> **Problem**
Print each record below exactly as it appears.

> **Input data**

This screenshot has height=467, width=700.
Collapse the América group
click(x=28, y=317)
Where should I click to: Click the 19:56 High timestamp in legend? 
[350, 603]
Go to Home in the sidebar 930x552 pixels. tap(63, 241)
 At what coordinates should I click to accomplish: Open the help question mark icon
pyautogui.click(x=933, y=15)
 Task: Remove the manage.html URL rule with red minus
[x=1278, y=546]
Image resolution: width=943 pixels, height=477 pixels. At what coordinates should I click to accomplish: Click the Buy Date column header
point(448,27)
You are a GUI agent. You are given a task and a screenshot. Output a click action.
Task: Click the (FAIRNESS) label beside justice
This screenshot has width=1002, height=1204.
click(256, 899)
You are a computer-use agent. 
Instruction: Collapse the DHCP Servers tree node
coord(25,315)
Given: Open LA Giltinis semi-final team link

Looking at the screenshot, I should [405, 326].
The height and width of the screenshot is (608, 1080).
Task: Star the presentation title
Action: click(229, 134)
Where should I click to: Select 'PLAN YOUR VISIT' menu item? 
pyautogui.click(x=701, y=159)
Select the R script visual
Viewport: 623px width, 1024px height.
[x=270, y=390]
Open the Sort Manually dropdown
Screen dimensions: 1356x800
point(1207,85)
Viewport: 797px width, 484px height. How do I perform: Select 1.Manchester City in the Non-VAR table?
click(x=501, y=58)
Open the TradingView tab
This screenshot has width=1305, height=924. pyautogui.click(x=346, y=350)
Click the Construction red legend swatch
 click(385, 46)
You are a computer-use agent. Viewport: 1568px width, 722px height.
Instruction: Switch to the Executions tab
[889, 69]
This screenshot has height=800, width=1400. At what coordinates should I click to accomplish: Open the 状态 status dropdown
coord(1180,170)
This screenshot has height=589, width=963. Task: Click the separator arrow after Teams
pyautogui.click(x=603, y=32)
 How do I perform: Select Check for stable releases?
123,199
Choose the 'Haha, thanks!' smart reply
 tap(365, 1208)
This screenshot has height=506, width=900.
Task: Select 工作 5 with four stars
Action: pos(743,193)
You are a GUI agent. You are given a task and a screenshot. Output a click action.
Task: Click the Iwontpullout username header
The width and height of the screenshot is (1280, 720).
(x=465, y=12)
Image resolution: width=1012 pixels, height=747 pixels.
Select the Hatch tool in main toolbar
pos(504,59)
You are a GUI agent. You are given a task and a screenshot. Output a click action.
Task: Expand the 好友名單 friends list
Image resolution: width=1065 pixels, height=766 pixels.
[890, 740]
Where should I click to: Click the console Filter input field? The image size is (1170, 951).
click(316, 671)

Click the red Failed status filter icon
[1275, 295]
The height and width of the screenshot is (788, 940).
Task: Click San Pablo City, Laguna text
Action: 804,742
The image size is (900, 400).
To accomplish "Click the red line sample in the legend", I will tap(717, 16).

> **Solved exercise**
This screenshot has height=467, width=700.
Collapse the América group
click(x=28, y=317)
Where should I click to: Click the 19:56 High timestamp in legend? 
[350, 603]
Go to Home in the sidebar 930x552 pixels. tap(63, 241)
 At what coordinates should I click to accomplish: Open the help question mark icon
pyautogui.click(x=933, y=15)
 Task: Remove the manage.html URL rule with red minus
[x=1278, y=546]
Image resolution: width=943 pixels, height=477 pixels. At what coordinates should I click to accomplish: Click the Buy Date column header
point(448,27)
You are a GUI agent. You are given a task and a screenshot. Output a click action.
Task: Click the (FAIRNESS) label beside justice
This screenshot has width=1002, height=1204.
click(256, 899)
You are a computer-use agent. 
Instruction: Collapse the DHCP Servers tree node
coord(25,315)
Given: Open LA Giltinis semi-final team link

Looking at the screenshot, I should [405, 326].
The height and width of the screenshot is (608, 1080).
Task: Star the presentation title
Action: click(229, 134)
Where should I click to: Select 'PLAN YOUR VISIT' menu item? 
pyautogui.click(x=701, y=159)
Select the R script visual
Viewport: 623px width, 1024px height.
[x=270, y=390]
Open the Sort Manually dropdown
Screen dimensions: 1356x800
point(1207,85)
Viewport: 797px width, 484px height. How do I perform: Select 1.Manchester City in the Non-VAR table?
click(x=501, y=58)
Open the TradingView tab
This screenshot has width=1305, height=924. pyautogui.click(x=346, y=350)
Click the Construction red legend swatch
 click(385, 46)
You are a computer-use agent. Viewport: 1568px width, 722px height.
Instruction: Switch to the Executions tab
[889, 69]
This screenshot has height=800, width=1400. At what coordinates should I click to accomplish: Open the 状态 status dropdown
coord(1180,170)
This screenshot has height=589, width=963. Task: Click the separator arrow after Teams
pyautogui.click(x=603, y=32)
 How do I perform: Select Check for stable releases?
123,199
Choose the 'Haha, thanks!' smart reply
 tap(365, 1208)
This screenshot has height=506, width=900.
Task: Select 工作 5 with four stars
Action: pos(743,193)
You are a GUI agent. You are given a task and a screenshot. Output a click action.
Task: Click the Iwontpullout username header
The width and height of the screenshot is (1280, 720).
(x=465, y=12)
Image resolution: width=1012 pixels, height=747 pixels.
Select the Hatch tool in main toolbar
pos(504,59)
You are a GUI agent. You are given a task and a screenshot. Output a click action.
Task: Expand the 好友名單 friends list
Image resolution: width=1065 pixels, height=766 pixels.
[890, 740]
Where should I click to: Click the console Filter input field? The image size is (1170, 951).
click(316, 671)

Click the red Failed status filter icon
[1275, 295]
The height and width of the screenshot is (788, 940).
Task: Click San Pablo City, Laguna text
Action: 804,742
The image size is (900, 400).
To accomplish "Click the red line sample in the legend", I will tap(717, 16).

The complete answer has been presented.